Aug 21, 2008 12:32 GMT  ·  By
Some researchers believe that the same man stands behind the Srizbi and Rustock botnets
   Some researchers believe that the same man stands behind the Srizbi and Rustock botnets

It has been discovered that two of the botnets that are responsible for the largest number of spam attacks, Srizbi and Rustock, share the same principle when it comes to malware spreading. They both use Trojan.Exchanger, a type of malware that comes with unsolicited email. Each time users decide to check what's behind certain intriguing advertisements or unbelievable breaking news headlines, their machines get infected. Unknowingly, users get into a botnet that uses their computers to send tens, hundreds or even thousands of spam messages to other email accounts.

"The rise in malicious spam and the rise of Rustock are directly linked. Rustock has grown through malicious spam. Its success in infecting more computers through malicious spam has bred further success. It has been able to send even more spam in a kind of ever-increasing cycle." explains Phil Hay, lead threat analyst for Marshal's TRACE Team for MarketWatch. The other botnet also exploits people's naivety and grows at increasing speed.

Due to the resemblances between the two botnets, some claim that the spam networks are, in fact, being managed by the same man or criminal ring. "Some malware researchers have described Srizbi and Rustock as rival botnets, our data indicates that this apparent rivalry is a sibling rivalry at best. Srizbi and Rustock seem to be supported (controlled) by the same parent (bot herder)." comments a FireEye researcher on the official blog of the company.

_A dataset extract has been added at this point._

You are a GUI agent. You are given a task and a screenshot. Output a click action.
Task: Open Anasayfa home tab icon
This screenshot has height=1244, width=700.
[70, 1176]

Other specialists don't agree with the theory and rather believe that a major spammer is using both botnets to be harder to identify. "Maybe their bots are getting blacklisted faster when they're sending out URLs with fake video files because they're easy to spot, so their spam doesn't get through. So they send malware from this botnet, and spam from this one, to keep out of the blacklists longer." Joe Stewart, director of security research for SecureWorks said for DarkReading.